As with photography, the equipment is just a tool. The person behind that tool is far more important, but hey, it doesn't hurt to have some killer equipment either. The exact same thing can be said about the competitive PC gaming scene; equip the best players with the worst equipment and they'll still whoop you good. Give them the best equipment and they'll whoop you better.
To this end, Thermaltake started up their Tt eSports line to support the professional gaming scene and we're taking a look at two of their proudest offerings: the Challenger Ultimate Gaming Keyboard and the Black Element Gaming Mouse. If you're hard to the core, you'll want to take a look at these.
Start With the Challenger Ultimate Gaming Keyboard
There are some keyboards that are designed with multimedia in mind. Others are built for web surfing. In the case of the Challenger Ultimate, Tt eSports is targeting the gaming enthusiast. Key features include the ten programmable macro keys (which can be used for shortcuts if you prefer), two USB ports in the back, headphone and microphone jacks, and five profile settings that can be quickly switched between with the press of a button.

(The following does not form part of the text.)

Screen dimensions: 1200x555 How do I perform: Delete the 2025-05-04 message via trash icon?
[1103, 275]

This is not a wireless keyboard, since it is catering to the hardcore gamer. To that demographic, latency simply is not something that can be tolerated and only a wired connection will do. Since this keyboard does need a little more power, the cable will take up two USB ports on your computer. It retails for about $99.99 US.
Sweaty Hands and Personality
Want to stand out from the crowd at your local LAN party? The Challenger Ultimate tries to do part of that with its "Wizard 256 Back Light Design." After you've installed the included software, you can map out your macro keys, but you can also choose the backlighting on the keyboard too. It's great that they're not preset colors, so you can really find the color you want. The Tt logo, however, is always red: you can only choose to have it on or off.

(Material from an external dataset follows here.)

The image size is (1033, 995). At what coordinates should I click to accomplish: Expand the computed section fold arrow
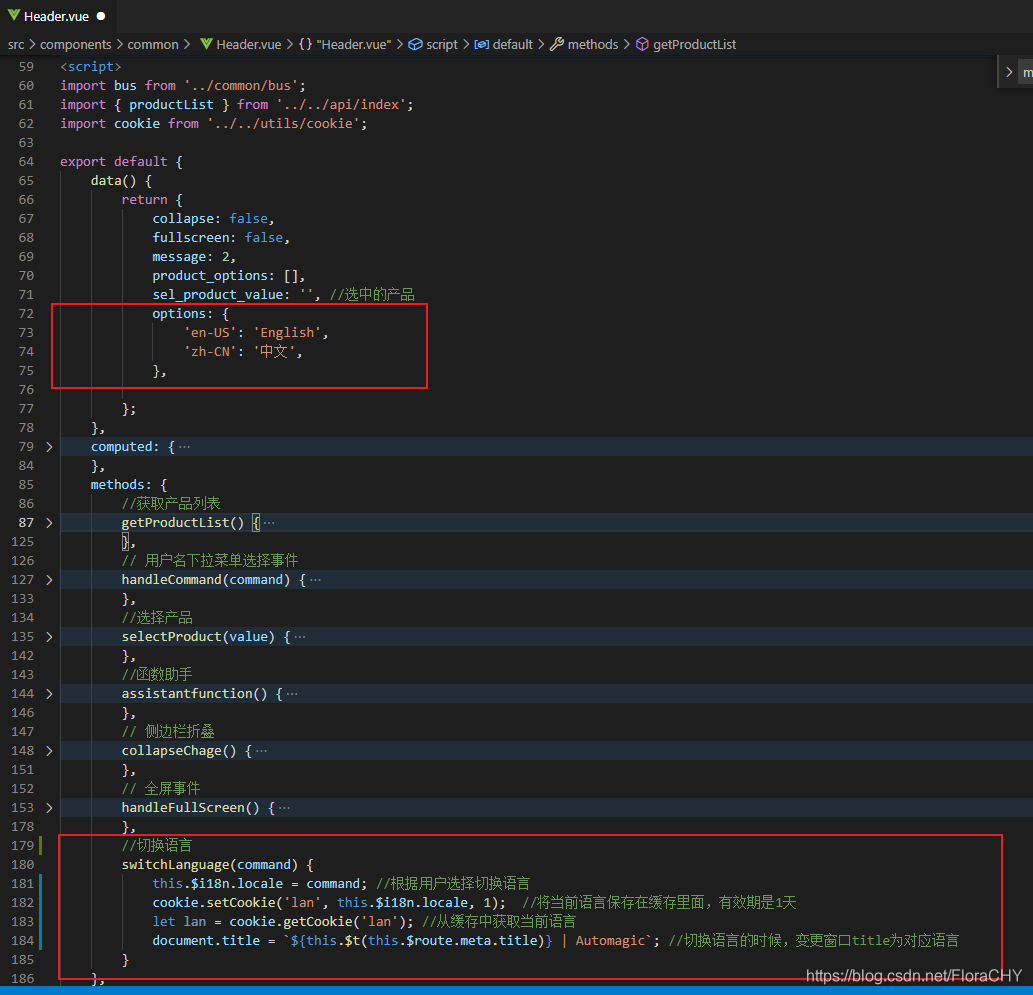[48, 446]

In the top-right portion of the keyboard is the profile button, switching between five different sets of profiles. The profile settings include the macro keys, as well as the backlight preferences. Adding to the personality, you can swap out the arrow keys and WSAD keys with red ones. I can't imagine a competitive gamer looking down too much during a heated match, but the red does stand out.

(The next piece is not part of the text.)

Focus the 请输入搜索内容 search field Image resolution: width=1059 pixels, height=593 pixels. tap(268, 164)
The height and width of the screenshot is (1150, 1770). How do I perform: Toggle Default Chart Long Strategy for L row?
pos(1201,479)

Perhaps one of the quirkiest inclusions is the mini-fan. The tiny fan can be inserted in either of the two ports above the function keys and it will automatically turn on. I guess this can help to keep your hands cool, but you'll wanto be really careful if you use a keyboard tray at your desk; most keyboard trays don't offer enough clearance for the inserted fan and it can break very easily.
Usability and Comfort
And this is where it really matters. Let's start with the gaming environment. I played through several sessions of Team Fortress 2 and, as silly as it sounds, the swapped out red keys almost came in handy, as my left hand was able to get back to the "home" gaming position just a tad faster.
The keys just had the right amount of travel and "clackiness" for comfort. Also, the added USB port in the back was very handy for connecting the Black Element Mouse (which I'll comment on in a moment), since your keyboard and mouse will presumably be in the same place. The fan is a silly addition, but the quick profile swaps were handy.
In terms of day-to-day usage, the keyboard is comfortable to use for extended periods of typing, but the somewhat loud "clacking" of the keys can annoy some people after a while. That said, a "softer" key travel would not be appropriate for the gaming environment.
I appreciate being able to easily program the macro keys, but the provided software doesn't work all that well; if I set a key as a program shortcut, it only shows as "launch" in the user interface. Similarly, I couldn't reprogram the media keys to work with VLC (instead of WMP), nor could I get the volume keys to control anything but the on-board audio jacks.